Secret TPP Text Unveiled: It’s Worse Than We Thought

Friday, November 6, 2015
By Paul Martin

Pact’s Fate in Congress Uncertain at Best; Long-Awaited Text Reveals Gaps Between Administration Claims and Actual TPP Terms On Key Congressional, Public Concerns

By Public Citizen
Global Research
November 06, 2015

Today’s long-awaited release of the text of the Trans-Pacific Partnership’s (TPP) reveals that the pact replicates many of the most controversial terms of past pacts that promote job offshoring and push down U.S wages while further expanding the scope of the controversial investor-state system and rolling back improvements on access to affordable medicines and environmental standards that congressional Democrats forced on the George W. Bush administration in 2007.

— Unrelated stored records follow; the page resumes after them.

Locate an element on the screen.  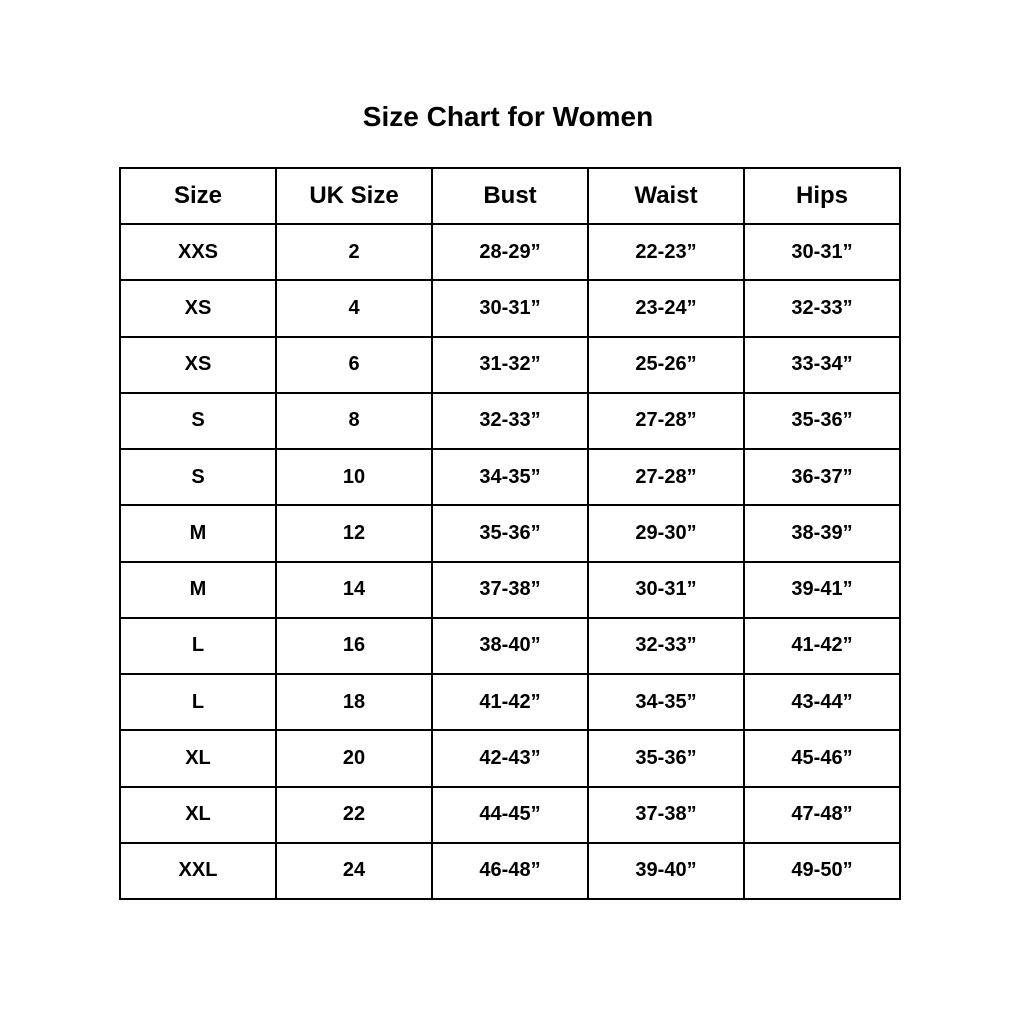
table-row: L 16 38-40” 32-33” 41-42” is located at coordinates (510, 646).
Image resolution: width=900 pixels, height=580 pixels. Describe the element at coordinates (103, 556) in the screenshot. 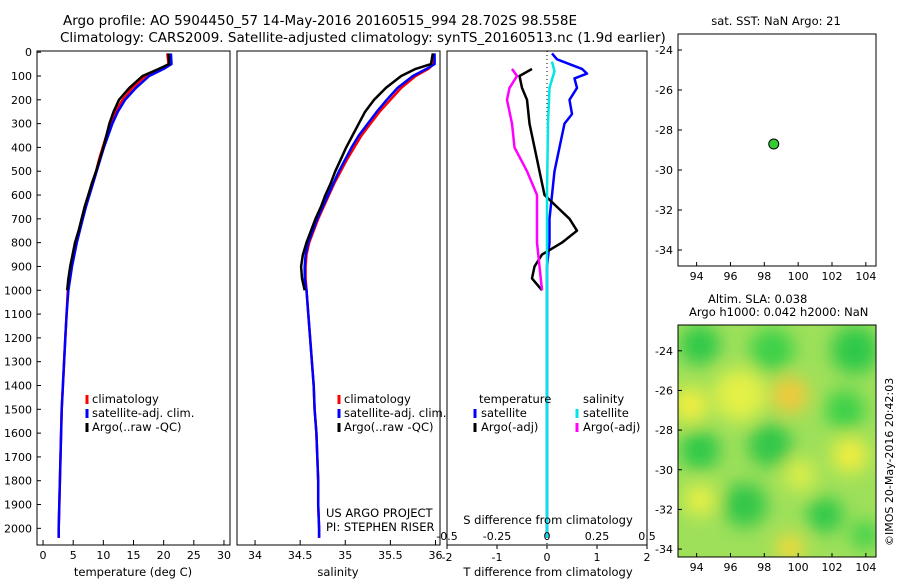

I see `x-tick-label: 10` at that location.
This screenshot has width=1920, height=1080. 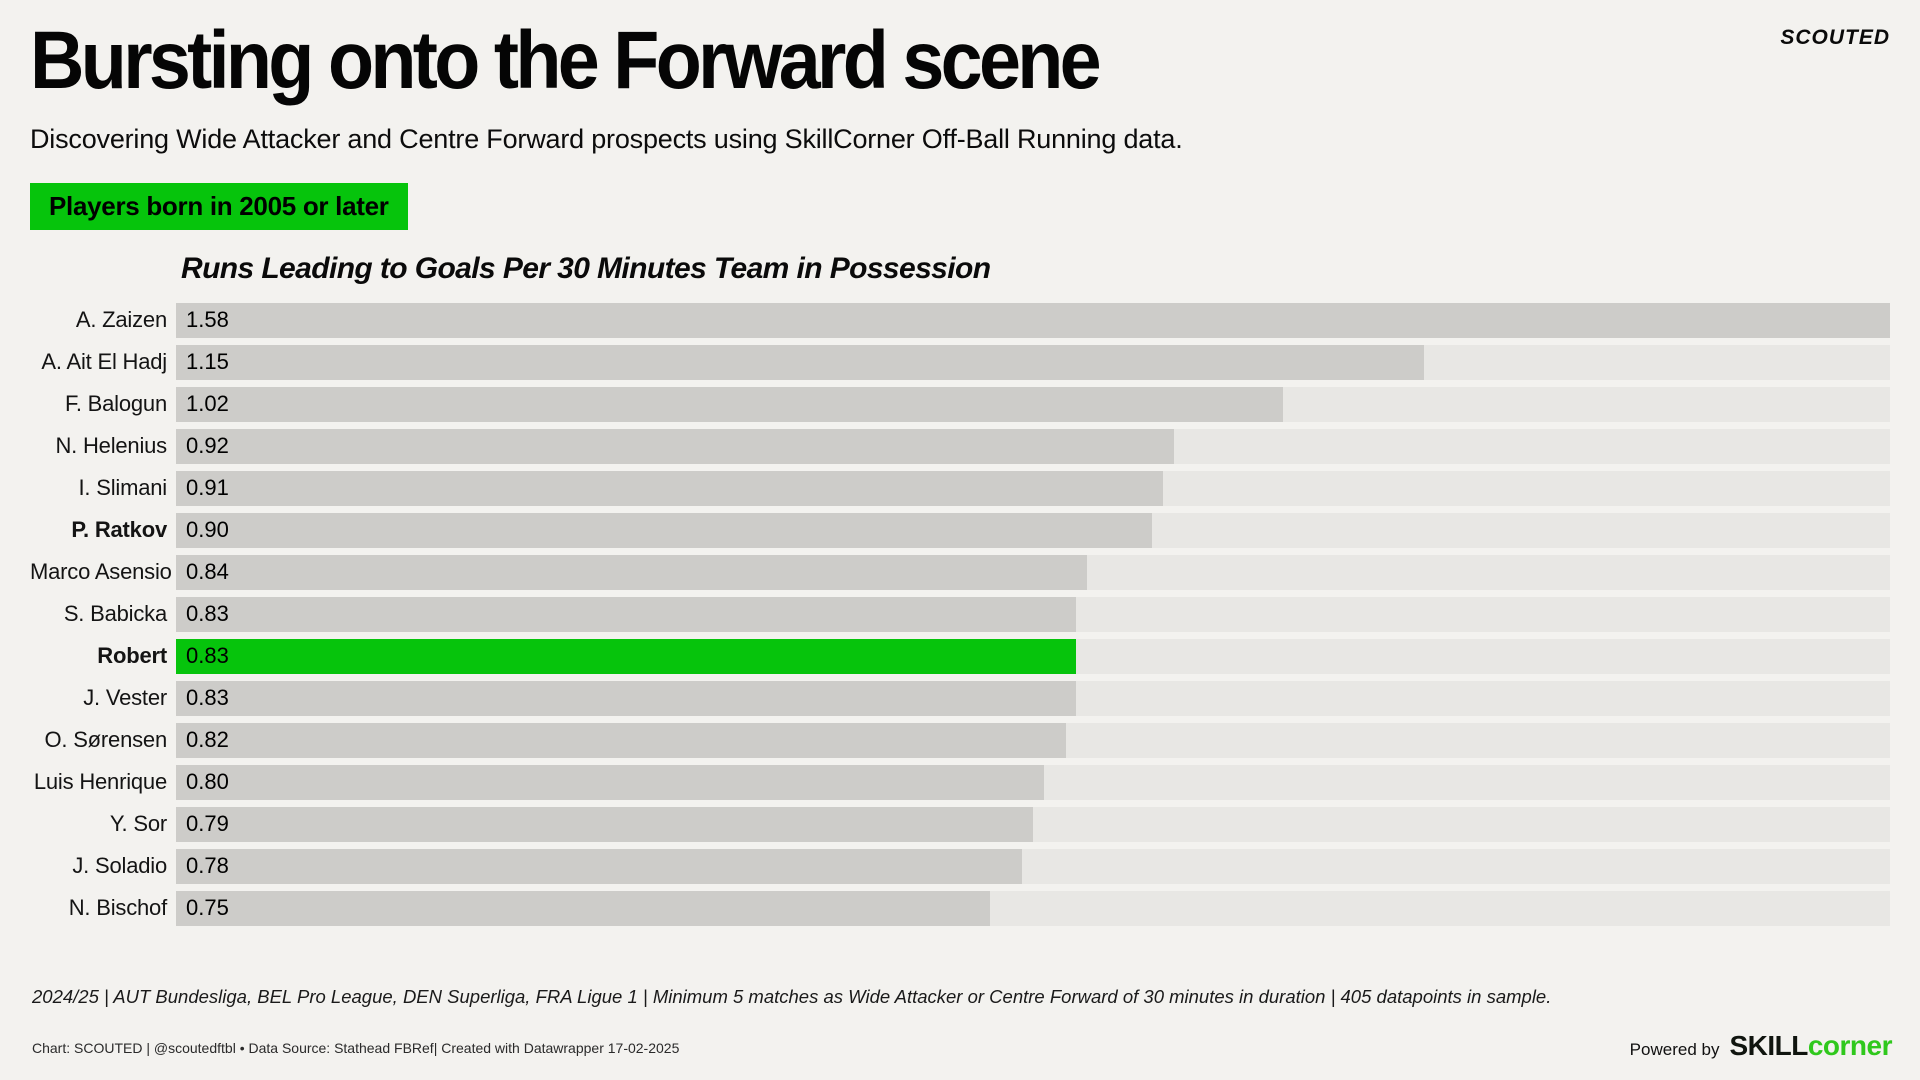 What do you see at coordinates (104, 362) in the screenshot?
I see `player-label: A. Ait El Hadj` at bounding box center [104, 362].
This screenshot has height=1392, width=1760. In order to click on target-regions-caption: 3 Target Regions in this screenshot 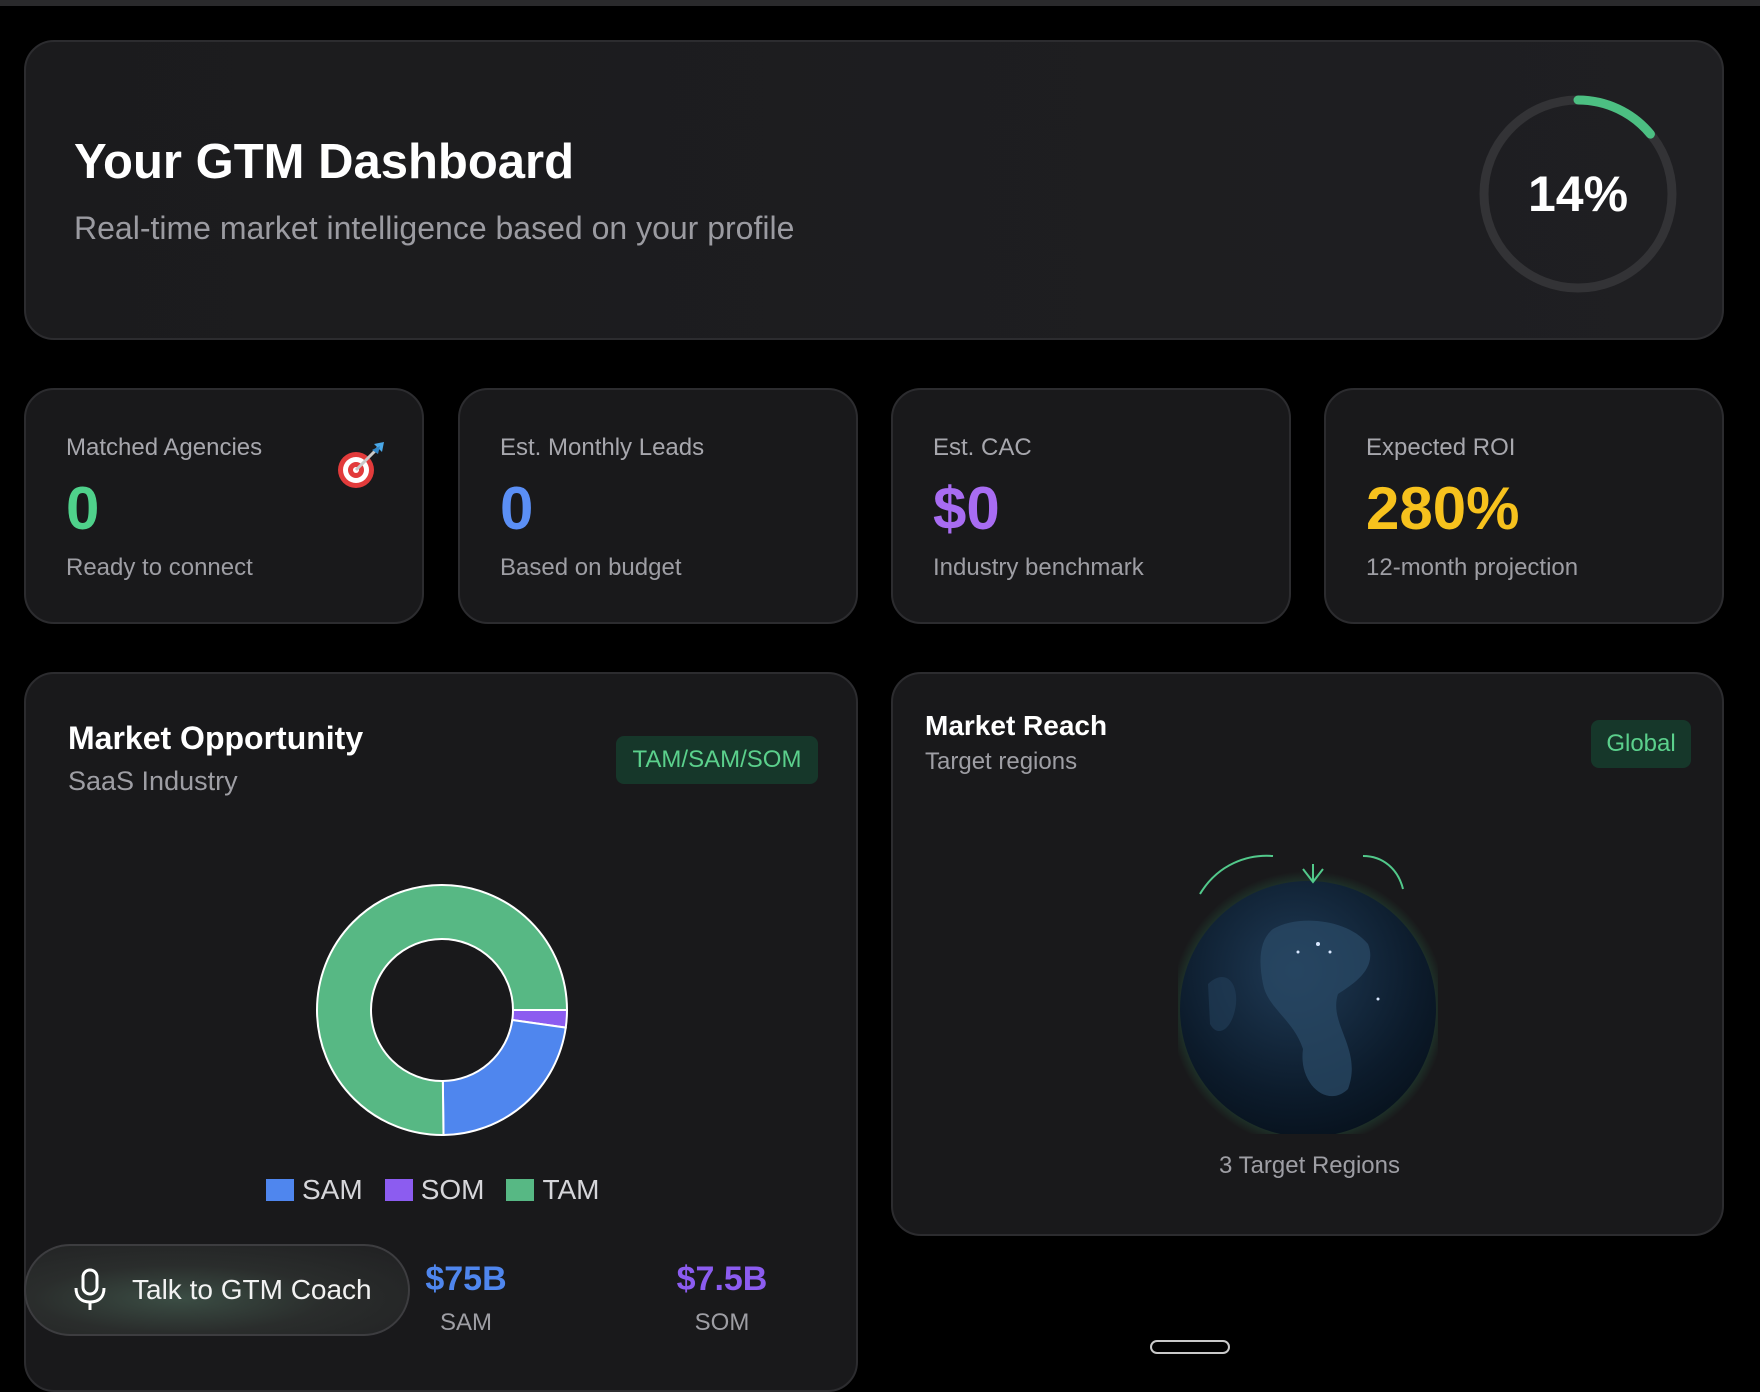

“Apparently, the TPP’s proponents resorted to such extreme secrecy during negotiations because the text shows TPP would offshore more American jobs, lower our wages, flood us with unsafe imported food and expose our laws to attack in foreign tribunals,” said Lori Wallach, director of Public Citizen’s Global Trade Watch.

“When the administration says it used the TPP to renegotiate NAFTA, few expected that meant doubling down on the worst job-killing, wage-suppressing NAFTA terms, expanding limits on food safety and rolling back past reforms on environmental standards and access to affordable drugs.”

On some key issues, the text reveals provisions that will cost TPP support from members of Congress who supported the narrow passage of Fast Track trade authority this summer, and affirm for the many members of Congress who backed past trade deals but opposed Fast Track that the TPP must be stopped.

“Many in Congress said they would support the TPP only if, at a minimum, it included past reforms made to trade pact intellectual property rules affecting access to affordable medicines. But the TPP rolls back that past progress by requiring new marketing exclusivities and patent term extensions, and provides pharmaceutical firms with new monopoly rights for biotech drugs, including many new and forthcoming cancer treatments,” said Peter Maybarduk, director of Public Citizen’s Access to Medicines program. “The terms in this final TPP text will contribute to preventable suffering and death abroad, and may constrain the reforms that Congress can consider to reduce Americans’ medicine prices at home.”